#dob-permit-geocode

This is a set of scripts to transform the publicly available NYC DOB permits dataset into a spatial dataset by adding a point geometry to each record.

##Methodology

The source dataset is transformed with the following steps:

  • Download the source dataset as CSV from data.cityofnewyork.us (Approximately 546k rows as of 2 June 2016)

  • Approximately 19 rows from the source CSV contain strange pipe-delimited values, so sed is used to get rid of rows with pipe characters

  • Create a new PostgreSQL table from the CSV

  • Assemble a bbl column from the borough, block, and lot columns

  • Join with mappluto 16v1 on bbl, append parcel centroids to permits.

  • Join with building footprints on bin, append parcel centroids to permits. 96% of the data are matched using mappluto and buildingfootprints.

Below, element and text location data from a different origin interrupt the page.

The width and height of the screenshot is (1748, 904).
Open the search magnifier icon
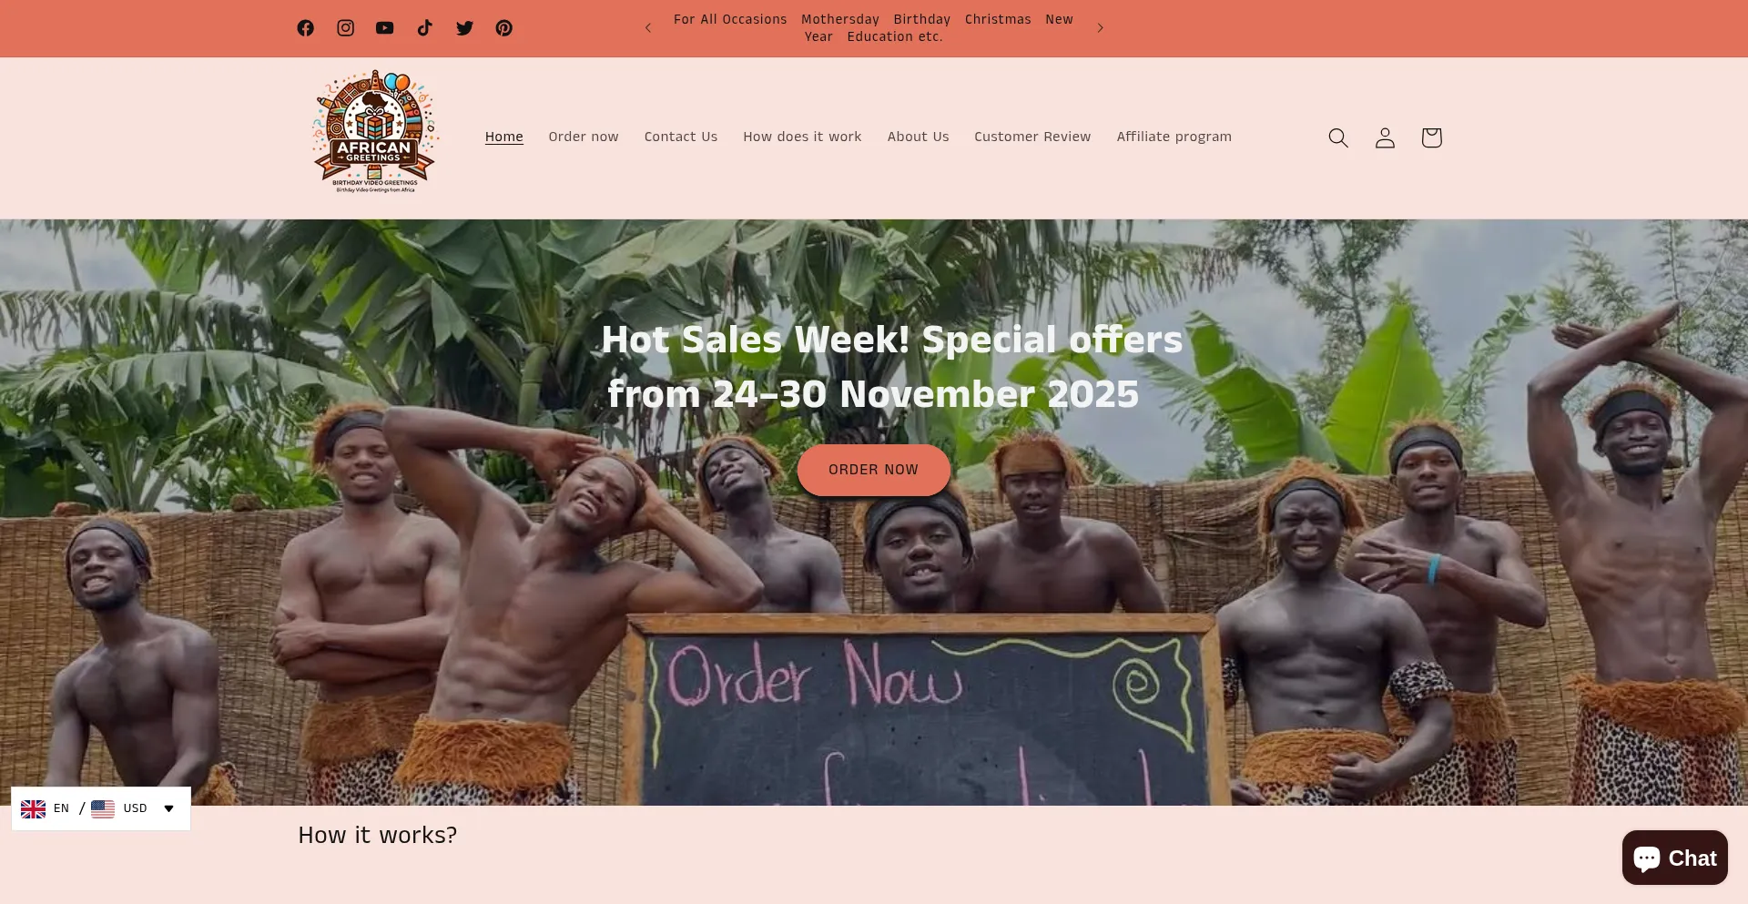point(1338,137)
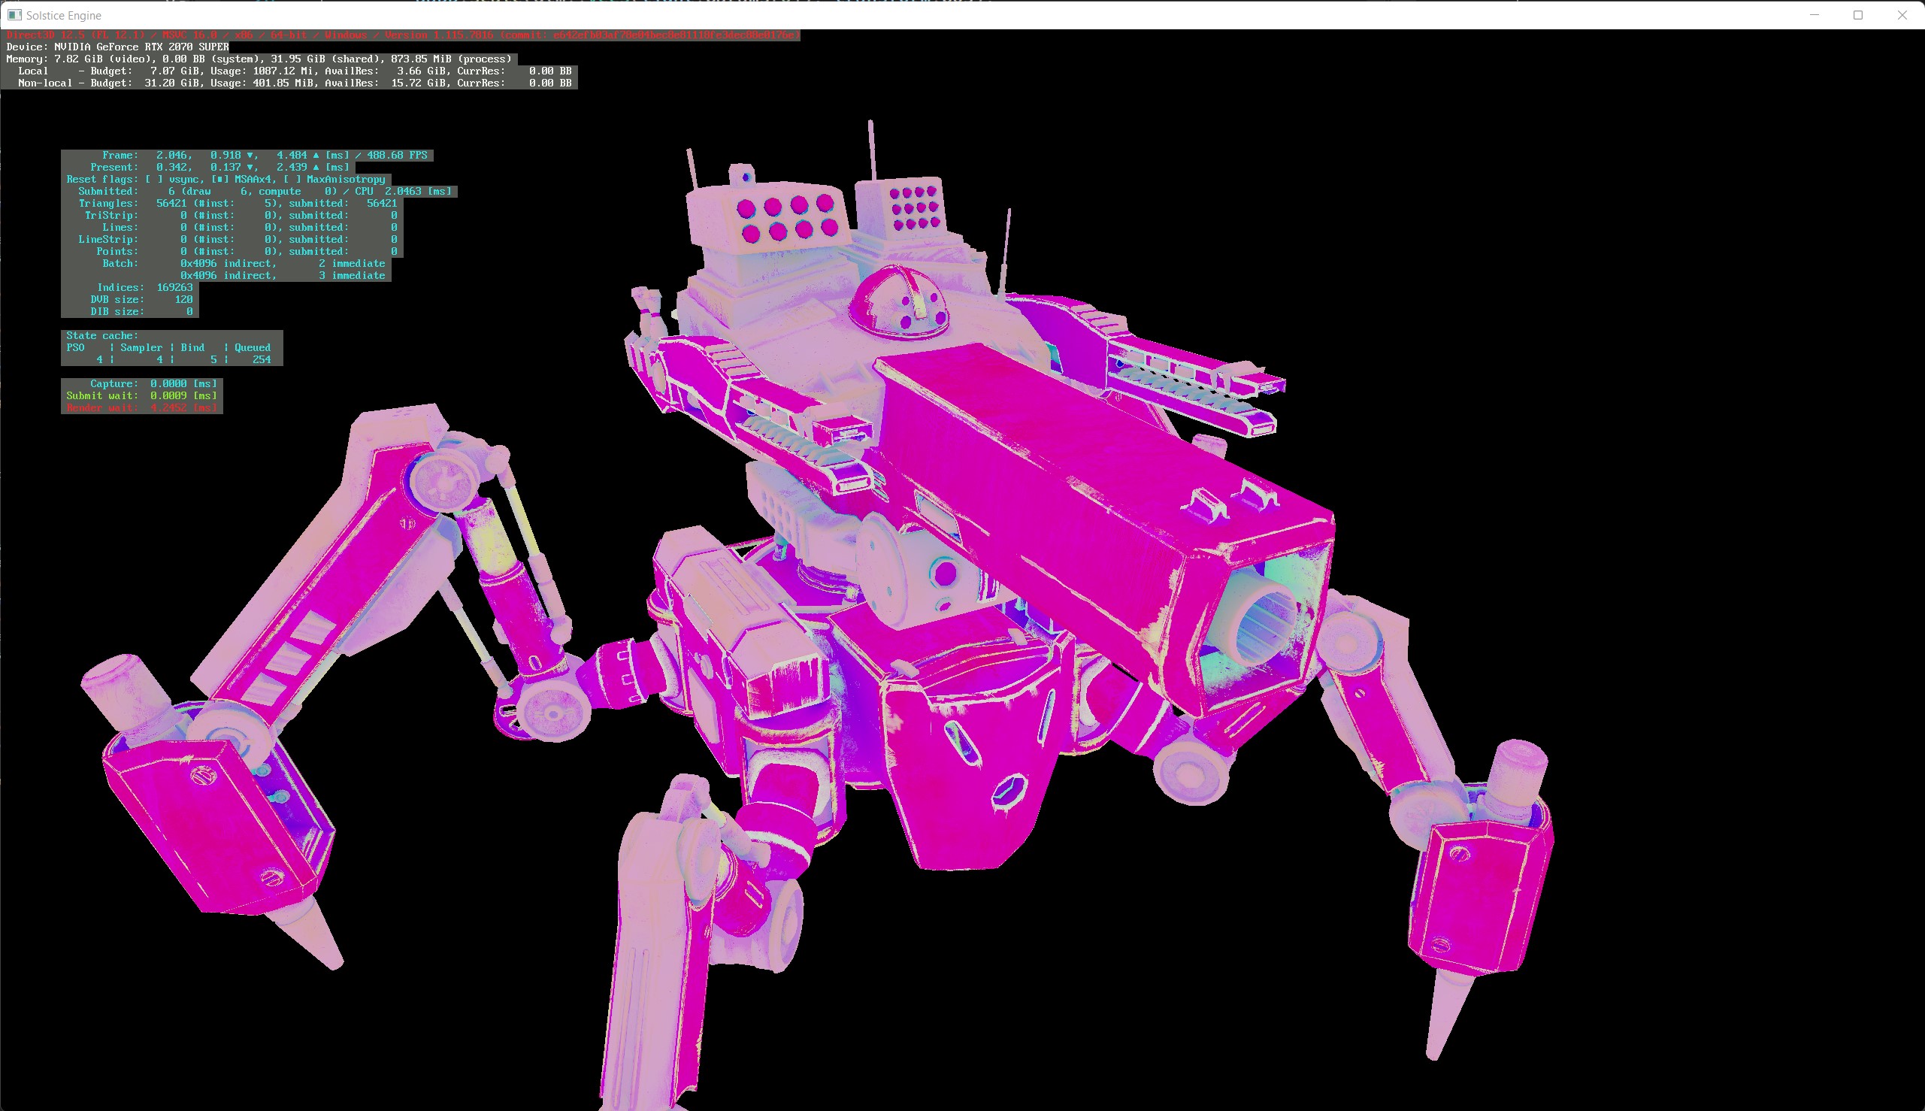This screenshot has width=1925, height=1111.
Task: Click the Queued column value 254
Action: tap(262, 359)
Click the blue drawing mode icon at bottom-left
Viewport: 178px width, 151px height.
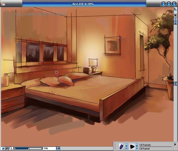3,149
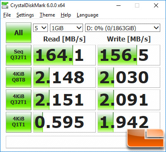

  • Join with the geosupport lookup table (this table contains the results of running all rows that do not match mappluto or building footprints through the geoclient API. The results are logged in a table so we can join them without hitting the API every time.) 13k rows are matched using the geosupport lookup table as of 2 June 2016

  • Any rows that still do not match are run through the geoclient API, if they return lat/lon, those details are added to the geosupport lookup table

  • Join with the geosupport lookup table AGAIN to capture any new matches.

  • Drop rows that are still unmatched (~975 as of 2 June 2016) .17% of original. Not bad.

  • TODO: Create an output file of unmatched BBLs so that DOB and DCP can figure out where the discrepancies are.